肺移植後の長期valganciclovirはCMV疾患を減少させる

IDATENでも話題になっているサイトメガロウイルスだが、
Arch Inten Medで、universal prophylaxisについての論文が出ていた。
これは、valganciclovirを12ヵ月長期に投与する方がよいというものである。

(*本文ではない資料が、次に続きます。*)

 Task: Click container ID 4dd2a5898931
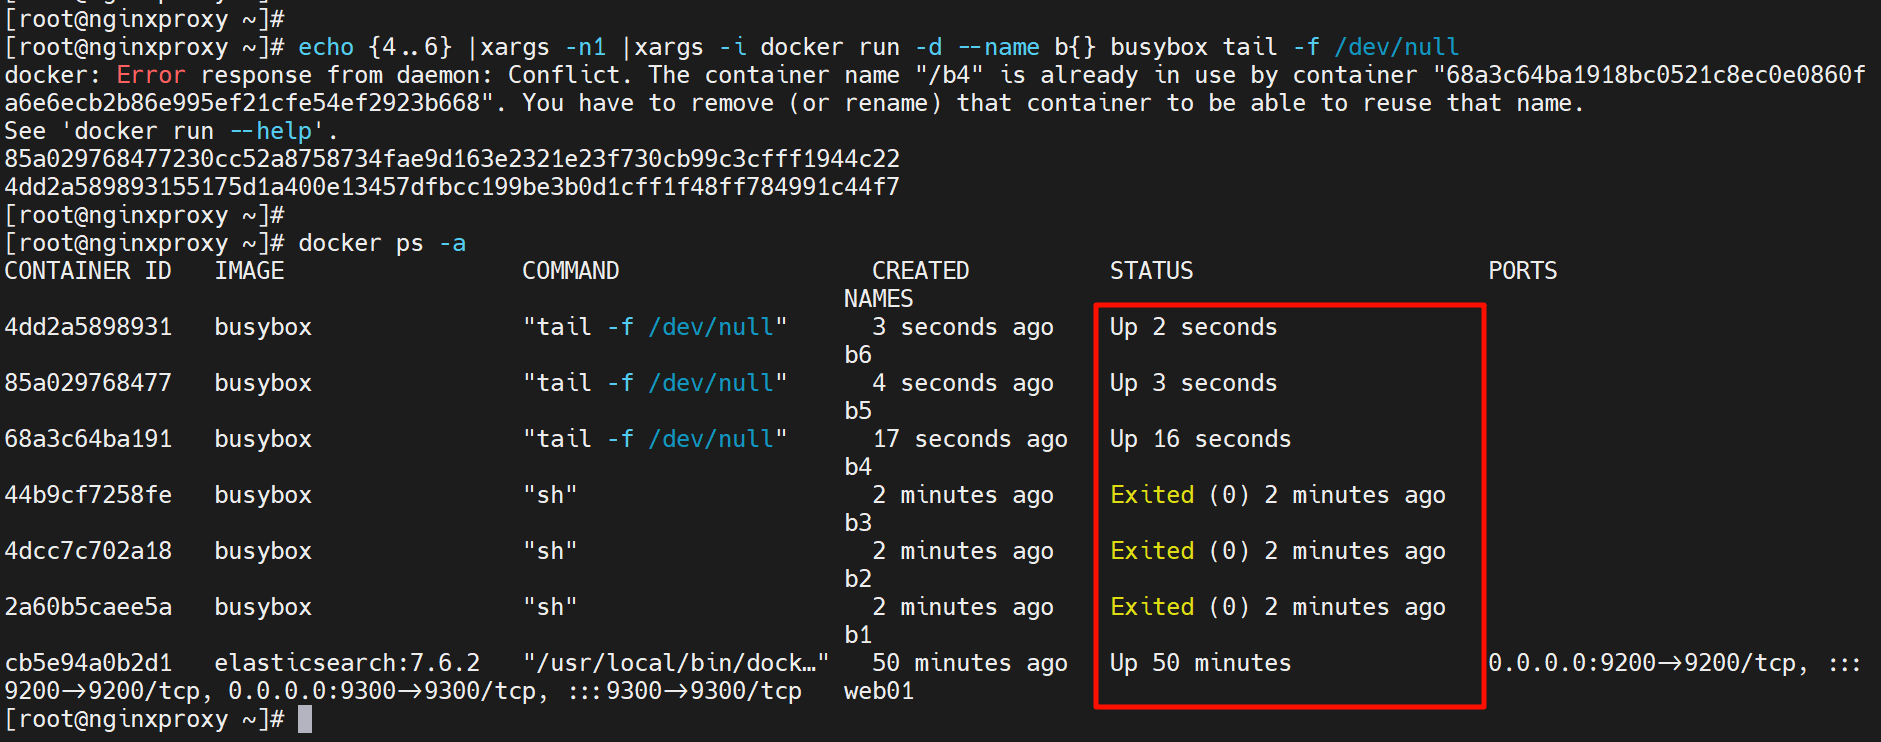(88, 327)
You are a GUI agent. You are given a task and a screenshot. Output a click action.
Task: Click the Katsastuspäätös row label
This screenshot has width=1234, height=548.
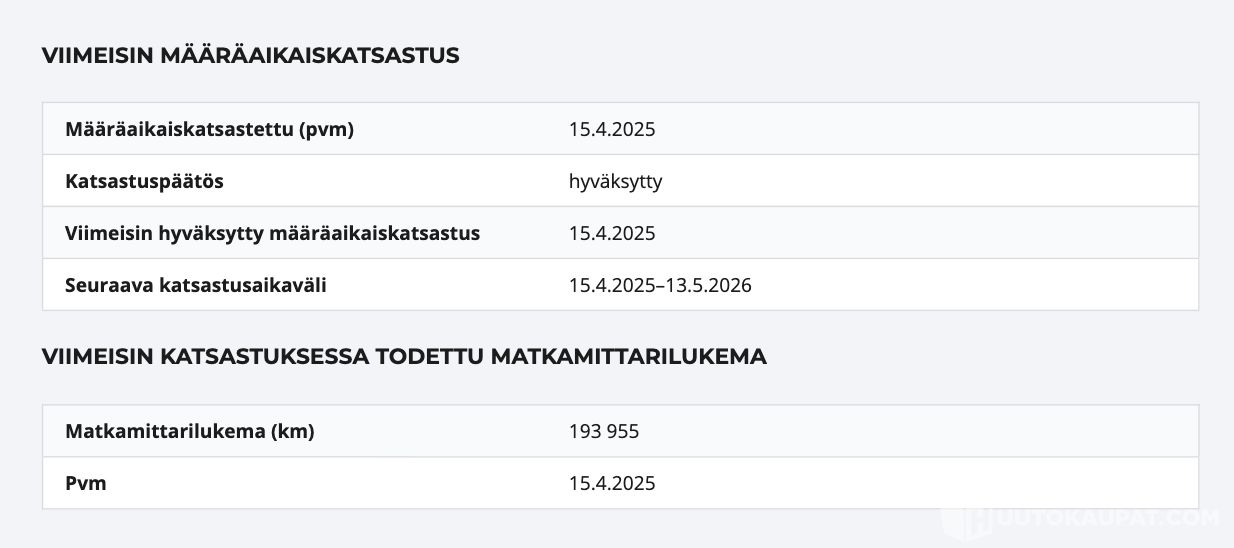pyautogui.click(x=144, y=182)
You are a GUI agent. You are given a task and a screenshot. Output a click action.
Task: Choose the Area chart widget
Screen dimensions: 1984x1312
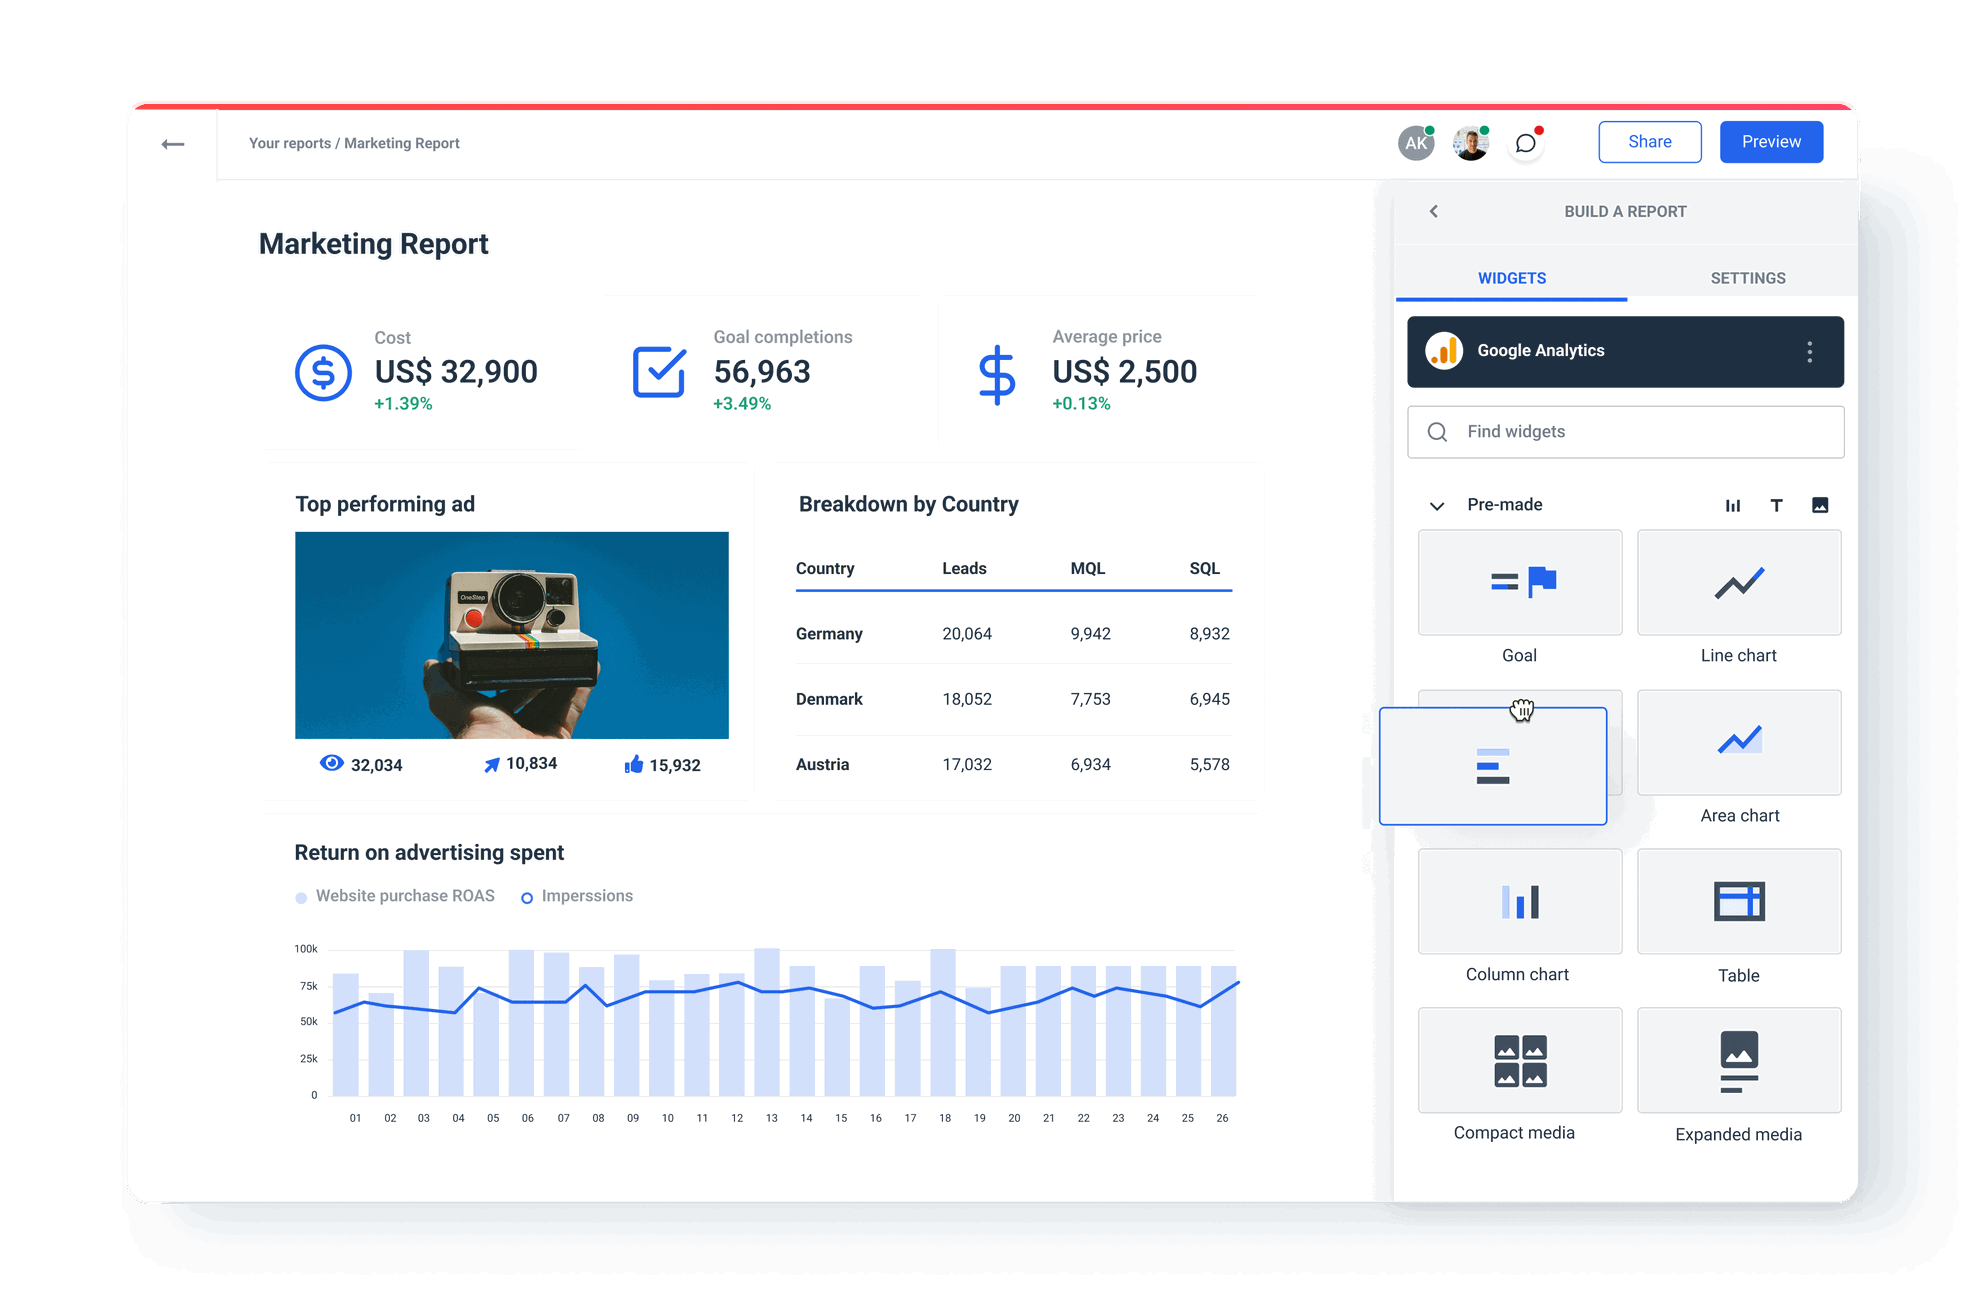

CMVの治療には抗ウイルス薬であるガンシクロビル(デノシン)が広く
使用されているが、腎移植時に十分な尿量が必要であることや
骨髄抑制がみられるなどの問題点がある。
ガンシクロビルの経口プロドラッグ製剤であるvalganciclovirは、
これまでの経口ガンシクロビルの約10倍の吸収率に加えて、
一日の投与量を減量しながらも注射剤と同等の血中濃度が維持できるので
非常に長期投与がしやすい。
           Antimicrob Agents Chemother 44:2811―2815, 2000

抗CMV薬のpreemptive therapyとuniversal therapyのどちらがよいか
というのが問題になるのだが、主流はuniversal therapyである。
腎移植後の検討では差がみられなかったとするものと、
移植後4年の長期のグラフト生存率は予防群の方がよかったとするものがある。
           Am J Transplant. 2006;6(9):2134-2143.
           Am J Transplant. 2008;8(5):975-983.

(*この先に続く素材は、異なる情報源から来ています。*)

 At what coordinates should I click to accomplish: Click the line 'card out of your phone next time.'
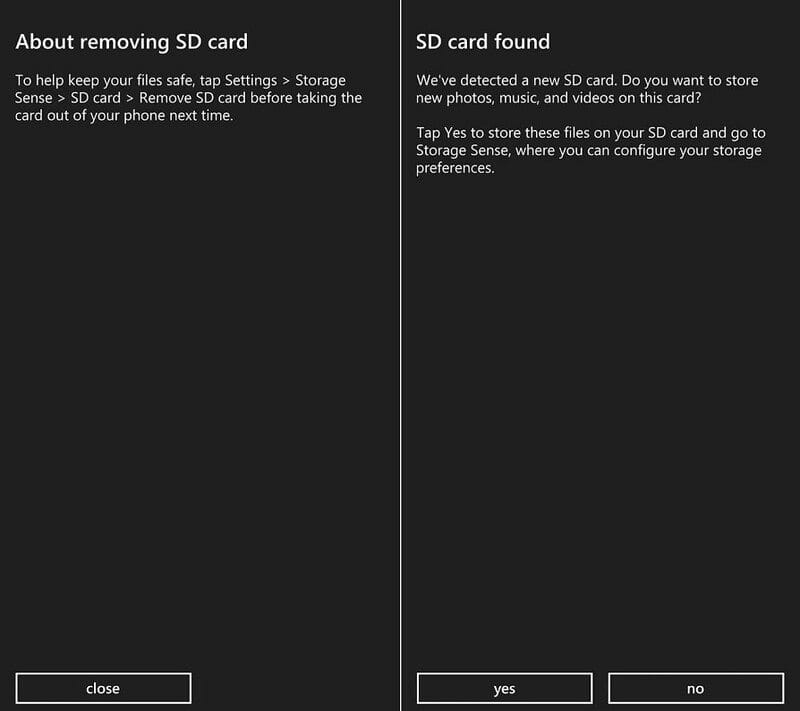click(x=124, y=116)
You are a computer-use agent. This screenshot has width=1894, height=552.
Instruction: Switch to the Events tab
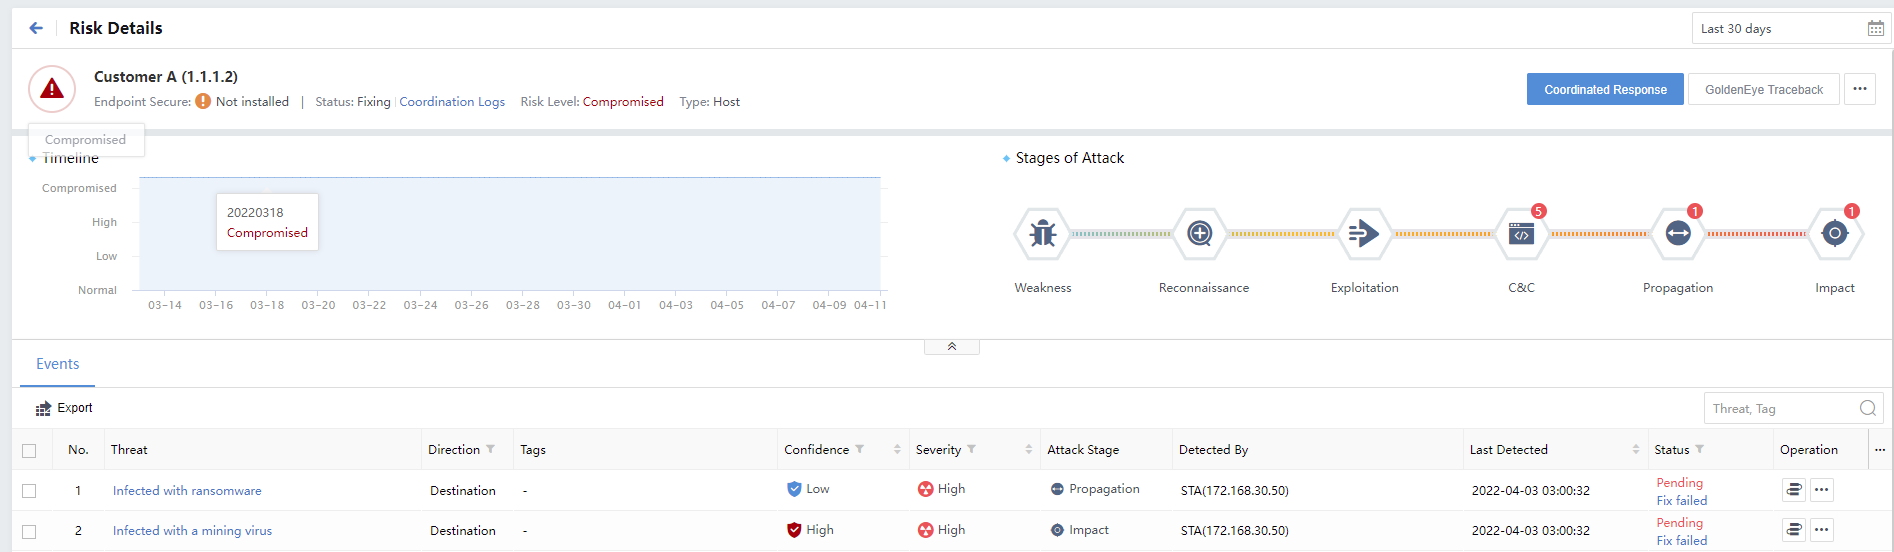pos(57,364)
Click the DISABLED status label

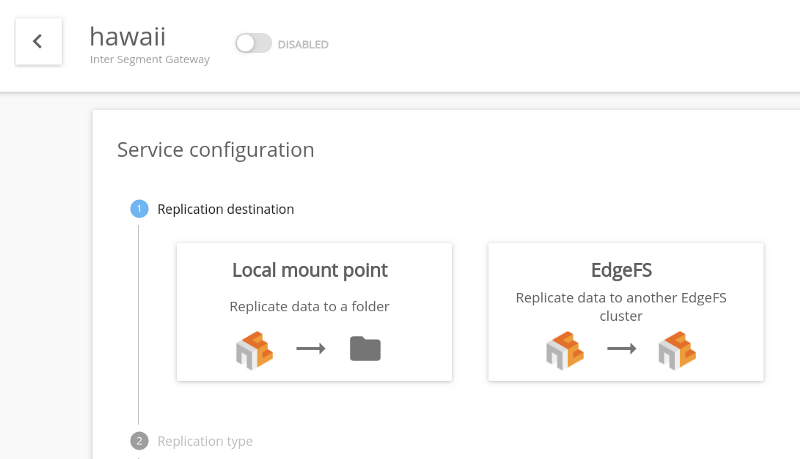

ちなみに、preemptive therapyのメタアナリシスとしては以下が有名。
           Lancet. 2005;365:2105-2115.
           Ann Intern Med. 2005;143:870-880.
           Clin Infect Dis. 2006;43:869-880.

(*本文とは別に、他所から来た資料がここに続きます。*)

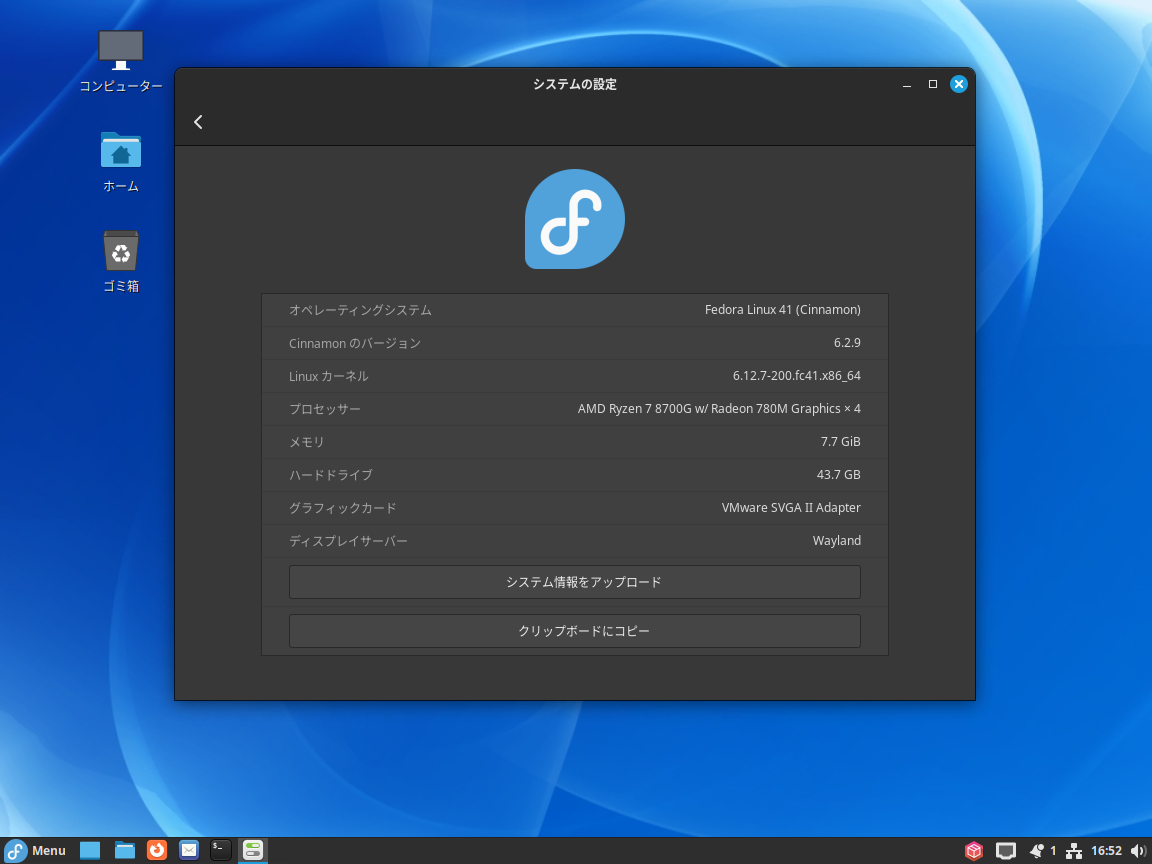Open the mail client from the panel

click(189, 850)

Extended Valganciclovir Prophylaxis to Prevent Cytomegalovirus After Lung Transplantation A Randomized, Controlled Trial
Ann Intern Med June 15, 2010 152:761-769;


背景:
 サイトメガロウイルス(CMV)は、肺移植後の日和見感染症としてよくみられる。
 リスクの高い患者において、CMVを予防は難しいのが現状である。

目的:
 肺移植後3カ月の通常予防から、延長した12ヵ月までの間、
 経口valganciclovirを長期投与することによって、
 CMV感染を予防できるかどうかを検証。

デザイン、セッティング:
 プラセボ対照ランダム化比較試験。
 (ClinicalTrials.gov registration number: NCT00227370)
 11のU.S.肺移植センターを含む多施設共同研究。

患者および方法: 
 136人の肺移植レシピエントに対して3カ月のvalganciclovir予防をおこなった。
 その後、さらに9カ月の延長群(n = 70)とプラセボ群(n = 66)に割りつけた。
 プライマリエンドポイントは、CMV疾患(症候群あるいは組織侵入性)の回避。
 セカンダリエンドポイントは、CMV疾患の重症度、CMV感染症、急性拒絶反応、
 日和見感染症、ガンシクロビル耐性、安全性。
 ※CMV diseaseという語句は1臓器だけのinfectionだけでなく、
  症候群と組織侵入性を加味している

結果:
 CMV疾患は、3ヵ月コースで32%、12ヵ月コースで4%であった(P<.001)。
 CMV感染率(64% vs. 10%; P<.001)、疾患重症度
 (110000 vs. 3200 copies/mL, P = 0.009)も長期間投与群で有意に低かった。
 急性拒絶反応、日和見感染、副作用、ガンシクロビル耐性、ラボデータ異常などは
 有意差なし。スタディ完遂6か月後において、CMV疾患頻度は両群とも低かった。

結論:
 肺移植レシピエントにおいて、valganciclovirは3ヵ月よりも12ヵ月の方が
 有意にその感染、疾患重症度を減らした。